Vale lembrar que o discurso de ódio, a desinformação e a intolerância sempre existiram e afetaram também crianças, mas hoje eles são ainda mais facilmente acessados no ambiente digital, amplamente utilizado por crianças e adolescentes e eivado desse tipo de conteúdo, que cresce na medida em que idéias extremistas também vão ganhando força. Conteúdo extremista tende a gerar mais engajamento e, portanto, mais lucro às empresas de tecnologia.

Redes não foram feitas para crianças

É importante lembrar que, em tese, as redes sociais já são proibidas para crianças, já que a maior parte das plataformas digitais possuem Políticas de Privacidade e Termos de Uso que vedam a criação de contas por pessoas com menos de 13 anos. Mas, na prática, as crianças estão em peso nesses ambientes, e as plataformas acabam se eximindo de qualquer responsabilidade quanto à proteção desse público. 

“As crianças e adolescentes devem ter direito a usufruir de entretenimento, conexão interpessoal e experienciar o ambiente digital como um todo. Contudo, para que possam usufruir desses espaços com segurança, é essencial que se reconsidere os modelos de negócio e as políticas de design e segurança existentes atualmente nas redes sociais”, sugere Maria Mello.

Ao navegarem no ambiente digital, as crianças e adolescentes estão constantemente sob riscos diversos. A OECD, organização europeia que se debruça sobre o desenvolvimento econômico, possui uma classificação que considera 4 tipos de riscos que crianças enfrentam no ambiente digital:

  • Riscos de contato: Relação interpessoal, portanto, entre usuários. É o risco que a criança possui de entrar em contato com usuários mal intencionados;
  • Riscos de conduta: Quando a própria atuação da criança pode gerar riscos, como a prática de cyberbullying;
  • Riscos de conteúdo: Refere-se ao contato com conteúdos inapropriados para a idade, como imagens pornográficas, discursos de ódio e incitação à violência, dentre outros;
  • Riscos de contrato: É a categoria de riscos mapeada mais recentemente e envolve as relações comerciais que também podem afetar crianças.

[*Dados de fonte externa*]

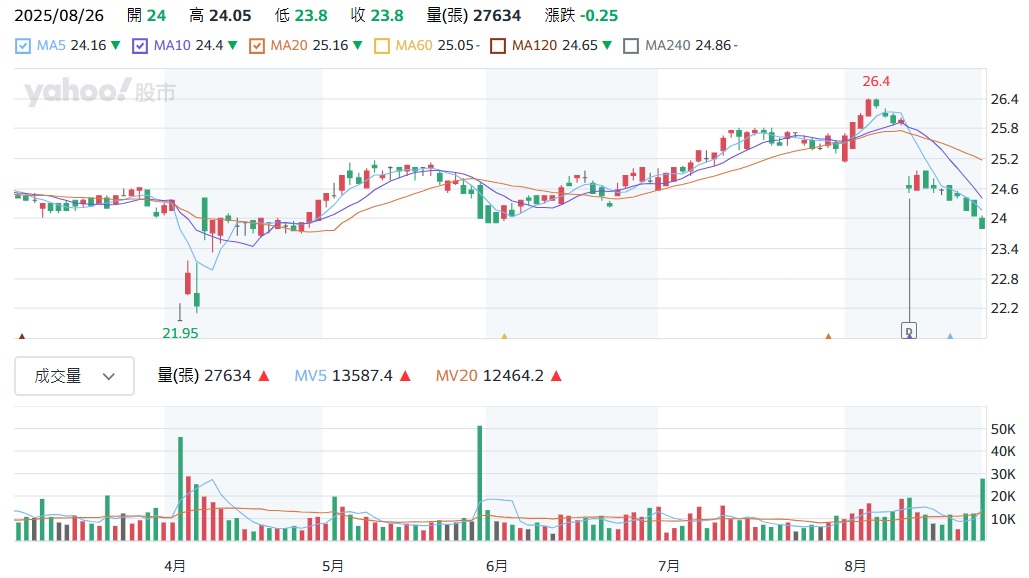
Task: Hide the MA20 moving average line
Action: click(257, 45)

Passam desde o mau uso dos dados pessoais desses usuários, pela criação de perfis para direcionamento de publicidade e até riscos financeiros, como a possibilidade de compra de itens com dinheiro real;

Para a coordenadora do projeto, muito embora a atenção quanto aos riscos tenha majoritariamente foco nas práticas de cyberbullying, contato com adultos e conteúdos inadequados, há outros riscos relacionados à própria dinâmica e modelo de negócio das plataformas digitais.